YOUR OBJECTIVE: Render the stretch from the start of the records through the line containing "particularly [522, 596]" as a numbered list, leaving out any blank lines.

Records from a pointing dataset:
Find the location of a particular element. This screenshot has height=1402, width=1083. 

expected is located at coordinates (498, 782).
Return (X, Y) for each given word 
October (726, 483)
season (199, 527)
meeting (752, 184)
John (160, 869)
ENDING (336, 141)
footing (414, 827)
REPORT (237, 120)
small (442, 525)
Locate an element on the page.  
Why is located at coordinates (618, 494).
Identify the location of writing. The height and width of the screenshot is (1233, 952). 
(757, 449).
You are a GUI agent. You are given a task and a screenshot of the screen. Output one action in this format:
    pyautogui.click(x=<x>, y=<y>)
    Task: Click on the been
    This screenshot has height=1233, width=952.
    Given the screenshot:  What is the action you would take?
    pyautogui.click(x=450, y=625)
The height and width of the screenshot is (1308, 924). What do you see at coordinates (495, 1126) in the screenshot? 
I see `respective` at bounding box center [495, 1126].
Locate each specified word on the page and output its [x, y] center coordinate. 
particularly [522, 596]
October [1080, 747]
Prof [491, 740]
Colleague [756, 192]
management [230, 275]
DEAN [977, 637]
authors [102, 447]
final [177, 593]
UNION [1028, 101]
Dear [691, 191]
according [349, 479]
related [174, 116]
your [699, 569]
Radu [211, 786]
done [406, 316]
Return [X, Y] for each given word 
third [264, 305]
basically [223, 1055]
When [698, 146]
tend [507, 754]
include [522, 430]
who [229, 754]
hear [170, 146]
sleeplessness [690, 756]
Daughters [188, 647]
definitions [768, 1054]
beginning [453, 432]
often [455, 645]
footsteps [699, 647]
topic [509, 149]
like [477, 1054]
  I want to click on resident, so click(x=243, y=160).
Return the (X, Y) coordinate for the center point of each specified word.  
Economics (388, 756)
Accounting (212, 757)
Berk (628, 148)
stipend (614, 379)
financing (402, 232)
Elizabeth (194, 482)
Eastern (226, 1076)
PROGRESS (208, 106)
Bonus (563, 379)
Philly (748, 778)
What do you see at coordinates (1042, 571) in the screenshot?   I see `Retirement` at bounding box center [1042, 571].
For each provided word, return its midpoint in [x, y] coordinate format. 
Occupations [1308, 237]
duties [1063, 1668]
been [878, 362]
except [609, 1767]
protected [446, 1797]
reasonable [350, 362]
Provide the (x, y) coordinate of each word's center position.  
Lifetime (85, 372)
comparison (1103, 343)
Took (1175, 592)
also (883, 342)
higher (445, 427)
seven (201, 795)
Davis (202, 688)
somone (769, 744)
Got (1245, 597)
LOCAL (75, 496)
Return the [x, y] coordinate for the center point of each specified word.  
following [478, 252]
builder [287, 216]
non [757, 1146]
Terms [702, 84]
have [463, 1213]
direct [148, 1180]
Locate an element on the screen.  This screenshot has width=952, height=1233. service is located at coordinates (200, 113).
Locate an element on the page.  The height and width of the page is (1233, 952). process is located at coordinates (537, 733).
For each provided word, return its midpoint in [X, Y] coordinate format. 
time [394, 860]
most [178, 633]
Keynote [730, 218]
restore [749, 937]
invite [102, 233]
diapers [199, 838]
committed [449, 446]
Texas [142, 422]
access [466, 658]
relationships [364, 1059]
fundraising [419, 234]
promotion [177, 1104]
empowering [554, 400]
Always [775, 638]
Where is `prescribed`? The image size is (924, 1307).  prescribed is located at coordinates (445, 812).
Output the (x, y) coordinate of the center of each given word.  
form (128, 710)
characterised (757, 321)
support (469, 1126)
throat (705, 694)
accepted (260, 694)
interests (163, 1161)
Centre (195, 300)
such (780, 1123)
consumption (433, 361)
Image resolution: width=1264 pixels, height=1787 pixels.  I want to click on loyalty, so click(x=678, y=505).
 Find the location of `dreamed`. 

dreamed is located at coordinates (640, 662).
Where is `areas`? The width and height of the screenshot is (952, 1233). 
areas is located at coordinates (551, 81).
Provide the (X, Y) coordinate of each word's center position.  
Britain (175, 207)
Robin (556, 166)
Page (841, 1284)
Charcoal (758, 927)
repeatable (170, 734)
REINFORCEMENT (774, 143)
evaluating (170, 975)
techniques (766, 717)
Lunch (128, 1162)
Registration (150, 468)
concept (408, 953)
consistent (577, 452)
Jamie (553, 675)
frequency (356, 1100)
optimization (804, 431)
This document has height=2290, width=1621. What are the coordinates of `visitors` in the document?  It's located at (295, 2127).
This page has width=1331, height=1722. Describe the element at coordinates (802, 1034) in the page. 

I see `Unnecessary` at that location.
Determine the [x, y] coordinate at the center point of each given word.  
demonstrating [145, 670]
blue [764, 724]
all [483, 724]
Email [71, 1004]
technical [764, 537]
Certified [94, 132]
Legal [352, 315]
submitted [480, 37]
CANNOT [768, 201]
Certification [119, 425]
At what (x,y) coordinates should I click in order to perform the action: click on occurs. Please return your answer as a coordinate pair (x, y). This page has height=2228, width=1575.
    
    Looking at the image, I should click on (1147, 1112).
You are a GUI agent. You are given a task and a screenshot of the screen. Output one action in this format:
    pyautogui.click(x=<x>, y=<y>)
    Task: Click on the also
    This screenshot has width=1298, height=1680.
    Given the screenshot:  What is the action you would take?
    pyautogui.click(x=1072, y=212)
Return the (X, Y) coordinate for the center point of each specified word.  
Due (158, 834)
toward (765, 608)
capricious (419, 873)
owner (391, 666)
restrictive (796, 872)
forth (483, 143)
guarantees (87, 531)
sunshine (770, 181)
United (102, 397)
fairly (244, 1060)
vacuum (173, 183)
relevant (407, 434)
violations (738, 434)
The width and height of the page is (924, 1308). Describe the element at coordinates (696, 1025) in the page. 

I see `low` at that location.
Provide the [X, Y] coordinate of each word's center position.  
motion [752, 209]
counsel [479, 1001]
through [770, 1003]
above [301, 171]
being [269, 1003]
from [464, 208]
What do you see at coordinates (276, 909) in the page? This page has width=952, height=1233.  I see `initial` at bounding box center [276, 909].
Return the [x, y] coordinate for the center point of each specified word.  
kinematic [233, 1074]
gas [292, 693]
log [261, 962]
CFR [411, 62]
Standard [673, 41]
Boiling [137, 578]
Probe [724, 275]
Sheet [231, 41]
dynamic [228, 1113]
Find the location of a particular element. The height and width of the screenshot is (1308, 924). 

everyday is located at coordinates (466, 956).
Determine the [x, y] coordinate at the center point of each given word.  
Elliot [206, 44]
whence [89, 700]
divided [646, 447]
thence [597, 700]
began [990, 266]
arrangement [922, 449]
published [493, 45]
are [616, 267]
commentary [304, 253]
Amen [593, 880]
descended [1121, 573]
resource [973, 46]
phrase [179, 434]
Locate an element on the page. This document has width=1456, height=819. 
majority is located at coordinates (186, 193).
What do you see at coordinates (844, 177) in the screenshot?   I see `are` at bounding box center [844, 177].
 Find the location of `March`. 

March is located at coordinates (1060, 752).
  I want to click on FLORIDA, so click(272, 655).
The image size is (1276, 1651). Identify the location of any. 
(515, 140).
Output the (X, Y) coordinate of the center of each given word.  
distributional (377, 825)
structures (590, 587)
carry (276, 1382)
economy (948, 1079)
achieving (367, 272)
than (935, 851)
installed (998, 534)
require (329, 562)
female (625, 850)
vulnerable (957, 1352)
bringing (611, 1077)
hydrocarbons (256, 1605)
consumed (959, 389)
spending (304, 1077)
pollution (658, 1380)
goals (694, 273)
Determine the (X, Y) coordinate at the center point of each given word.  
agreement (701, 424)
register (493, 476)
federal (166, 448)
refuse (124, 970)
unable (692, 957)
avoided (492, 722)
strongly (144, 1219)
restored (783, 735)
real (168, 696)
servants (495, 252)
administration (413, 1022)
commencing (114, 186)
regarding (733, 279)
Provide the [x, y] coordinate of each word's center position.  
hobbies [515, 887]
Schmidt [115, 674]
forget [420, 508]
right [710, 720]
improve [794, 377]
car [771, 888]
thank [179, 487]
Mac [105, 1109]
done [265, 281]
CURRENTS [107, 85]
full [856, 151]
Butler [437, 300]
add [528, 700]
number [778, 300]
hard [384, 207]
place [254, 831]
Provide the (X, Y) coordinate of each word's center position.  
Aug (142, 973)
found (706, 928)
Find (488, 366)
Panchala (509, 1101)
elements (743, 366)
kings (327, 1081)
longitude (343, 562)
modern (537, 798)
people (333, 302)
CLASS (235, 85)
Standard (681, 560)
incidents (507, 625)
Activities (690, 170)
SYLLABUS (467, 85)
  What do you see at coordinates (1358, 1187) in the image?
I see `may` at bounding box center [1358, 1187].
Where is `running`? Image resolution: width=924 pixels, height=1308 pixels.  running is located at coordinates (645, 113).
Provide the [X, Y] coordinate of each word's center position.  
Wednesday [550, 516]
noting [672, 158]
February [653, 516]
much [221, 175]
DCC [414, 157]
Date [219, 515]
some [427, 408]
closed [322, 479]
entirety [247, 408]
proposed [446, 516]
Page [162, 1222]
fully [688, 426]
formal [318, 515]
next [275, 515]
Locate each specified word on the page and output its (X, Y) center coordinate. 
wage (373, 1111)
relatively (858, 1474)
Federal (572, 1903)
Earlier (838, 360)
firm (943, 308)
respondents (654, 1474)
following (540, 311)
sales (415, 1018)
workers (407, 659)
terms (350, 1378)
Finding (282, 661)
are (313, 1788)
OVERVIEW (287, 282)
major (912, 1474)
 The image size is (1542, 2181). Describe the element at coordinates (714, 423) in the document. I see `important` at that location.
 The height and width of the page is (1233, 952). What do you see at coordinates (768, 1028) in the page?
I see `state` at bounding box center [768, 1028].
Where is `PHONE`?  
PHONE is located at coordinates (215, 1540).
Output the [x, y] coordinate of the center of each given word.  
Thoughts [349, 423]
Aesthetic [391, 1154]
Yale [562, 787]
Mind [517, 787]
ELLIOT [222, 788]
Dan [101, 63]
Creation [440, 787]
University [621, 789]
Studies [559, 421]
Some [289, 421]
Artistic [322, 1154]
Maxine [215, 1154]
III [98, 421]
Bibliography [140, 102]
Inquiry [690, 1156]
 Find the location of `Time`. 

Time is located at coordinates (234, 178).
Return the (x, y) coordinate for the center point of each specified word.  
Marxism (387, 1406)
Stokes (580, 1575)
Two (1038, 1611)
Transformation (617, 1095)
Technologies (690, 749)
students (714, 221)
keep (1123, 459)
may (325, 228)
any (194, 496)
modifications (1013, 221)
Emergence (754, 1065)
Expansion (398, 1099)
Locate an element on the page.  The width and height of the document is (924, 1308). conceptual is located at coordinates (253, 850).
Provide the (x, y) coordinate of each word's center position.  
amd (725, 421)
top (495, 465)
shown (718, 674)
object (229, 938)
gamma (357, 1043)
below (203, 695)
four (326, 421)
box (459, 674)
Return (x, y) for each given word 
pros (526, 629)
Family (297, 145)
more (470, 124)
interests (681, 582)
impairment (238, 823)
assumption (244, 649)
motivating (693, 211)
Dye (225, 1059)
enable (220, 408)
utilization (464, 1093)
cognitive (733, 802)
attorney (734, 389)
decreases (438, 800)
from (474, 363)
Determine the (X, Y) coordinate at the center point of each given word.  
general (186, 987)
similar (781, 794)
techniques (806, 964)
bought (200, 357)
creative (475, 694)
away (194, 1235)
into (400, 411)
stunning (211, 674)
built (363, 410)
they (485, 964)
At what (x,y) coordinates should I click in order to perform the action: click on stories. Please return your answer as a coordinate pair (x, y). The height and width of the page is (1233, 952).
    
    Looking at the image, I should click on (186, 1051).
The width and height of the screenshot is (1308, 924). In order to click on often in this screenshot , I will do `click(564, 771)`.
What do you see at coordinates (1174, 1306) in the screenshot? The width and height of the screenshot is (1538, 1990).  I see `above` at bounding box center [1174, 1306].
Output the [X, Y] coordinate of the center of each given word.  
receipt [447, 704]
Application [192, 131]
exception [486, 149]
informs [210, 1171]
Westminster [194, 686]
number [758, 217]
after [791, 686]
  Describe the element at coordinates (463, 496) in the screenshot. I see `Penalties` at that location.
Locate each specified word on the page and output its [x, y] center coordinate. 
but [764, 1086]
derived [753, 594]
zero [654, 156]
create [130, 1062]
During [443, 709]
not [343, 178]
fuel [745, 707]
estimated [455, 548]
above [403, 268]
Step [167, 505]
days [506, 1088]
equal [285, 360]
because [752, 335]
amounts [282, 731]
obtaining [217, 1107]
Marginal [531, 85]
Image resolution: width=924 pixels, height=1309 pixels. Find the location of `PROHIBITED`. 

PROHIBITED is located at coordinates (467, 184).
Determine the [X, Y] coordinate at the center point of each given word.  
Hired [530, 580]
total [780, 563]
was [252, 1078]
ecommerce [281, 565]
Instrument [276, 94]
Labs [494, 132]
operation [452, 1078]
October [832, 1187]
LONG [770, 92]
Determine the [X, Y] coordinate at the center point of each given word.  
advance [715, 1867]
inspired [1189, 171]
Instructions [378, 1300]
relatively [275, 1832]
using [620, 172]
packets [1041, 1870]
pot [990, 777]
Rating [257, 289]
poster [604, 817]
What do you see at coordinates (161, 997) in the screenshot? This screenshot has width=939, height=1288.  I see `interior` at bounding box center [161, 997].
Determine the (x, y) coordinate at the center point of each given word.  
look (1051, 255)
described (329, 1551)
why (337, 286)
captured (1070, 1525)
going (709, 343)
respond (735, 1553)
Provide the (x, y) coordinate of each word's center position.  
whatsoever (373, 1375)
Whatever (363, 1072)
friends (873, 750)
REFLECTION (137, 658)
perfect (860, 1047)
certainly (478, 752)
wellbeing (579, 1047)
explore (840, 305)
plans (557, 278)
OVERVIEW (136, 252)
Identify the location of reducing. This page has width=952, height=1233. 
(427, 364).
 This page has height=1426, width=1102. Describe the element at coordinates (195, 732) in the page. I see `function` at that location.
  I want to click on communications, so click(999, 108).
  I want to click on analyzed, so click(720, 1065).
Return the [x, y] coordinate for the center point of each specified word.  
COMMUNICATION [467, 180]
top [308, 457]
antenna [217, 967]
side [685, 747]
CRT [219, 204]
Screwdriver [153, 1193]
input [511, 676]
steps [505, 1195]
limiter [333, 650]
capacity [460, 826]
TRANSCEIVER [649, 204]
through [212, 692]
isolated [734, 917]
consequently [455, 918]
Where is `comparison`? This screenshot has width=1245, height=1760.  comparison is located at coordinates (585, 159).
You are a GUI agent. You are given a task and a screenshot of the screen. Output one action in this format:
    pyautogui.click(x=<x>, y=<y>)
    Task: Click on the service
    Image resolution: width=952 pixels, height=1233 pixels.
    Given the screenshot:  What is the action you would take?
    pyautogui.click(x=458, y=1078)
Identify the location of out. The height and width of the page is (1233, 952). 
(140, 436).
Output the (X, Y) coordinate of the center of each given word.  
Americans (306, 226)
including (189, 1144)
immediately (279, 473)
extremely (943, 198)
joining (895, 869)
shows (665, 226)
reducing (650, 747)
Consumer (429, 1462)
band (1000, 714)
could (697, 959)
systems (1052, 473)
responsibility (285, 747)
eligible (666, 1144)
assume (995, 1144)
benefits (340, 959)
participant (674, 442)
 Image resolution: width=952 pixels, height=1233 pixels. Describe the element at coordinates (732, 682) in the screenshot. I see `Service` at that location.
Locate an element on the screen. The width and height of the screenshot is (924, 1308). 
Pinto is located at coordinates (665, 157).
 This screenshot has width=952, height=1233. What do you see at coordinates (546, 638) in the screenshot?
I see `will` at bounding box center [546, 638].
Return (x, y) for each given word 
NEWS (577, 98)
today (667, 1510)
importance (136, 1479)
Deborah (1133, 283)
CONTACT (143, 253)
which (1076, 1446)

FULL SOLUTION:
1. Find the location of a particular element. This screenshot has height=1402, width=1083. 
2. expected is located at coordinates (498, 782).
3. Return (X, Y) for each given word 
4. October (726, 483)
5. season (199, 527)
6. meeting (752, 184)
7. John (160, 869)
8. ENDING (336, 141)
9. footing (414, 827)
10. REPORT (237, 120)
11. small (442, 525)
12. Locate an element on the page.  
13. Why is located at coordinates (618, 494).
14. Identify the location of writing. The height and width of the screenshot is (1233, 952). 
15. (757, 449).
16. You are a GUI agent. You are given a task and a screenshot of the screen. Output one action in this format:
17.     pyautogui.click(x=<x>, y=<y>)
18.     Task: Click on the been
19.     This screenshot has height=1233, width=952.
20.     Given the screenshot:  What is the action you would take?
21.     pyautogui.click(x=450, y=625)
22. The height and width of the screenshot is (1308, 924). What do you see at coordinates (495, 1126) in the screenshot? 
23. I see `respective` at bounding box center [495, 1126].
24. Locate each specified word on the page and output its [x, y] center coordinate. 
25. particularly [522, 596]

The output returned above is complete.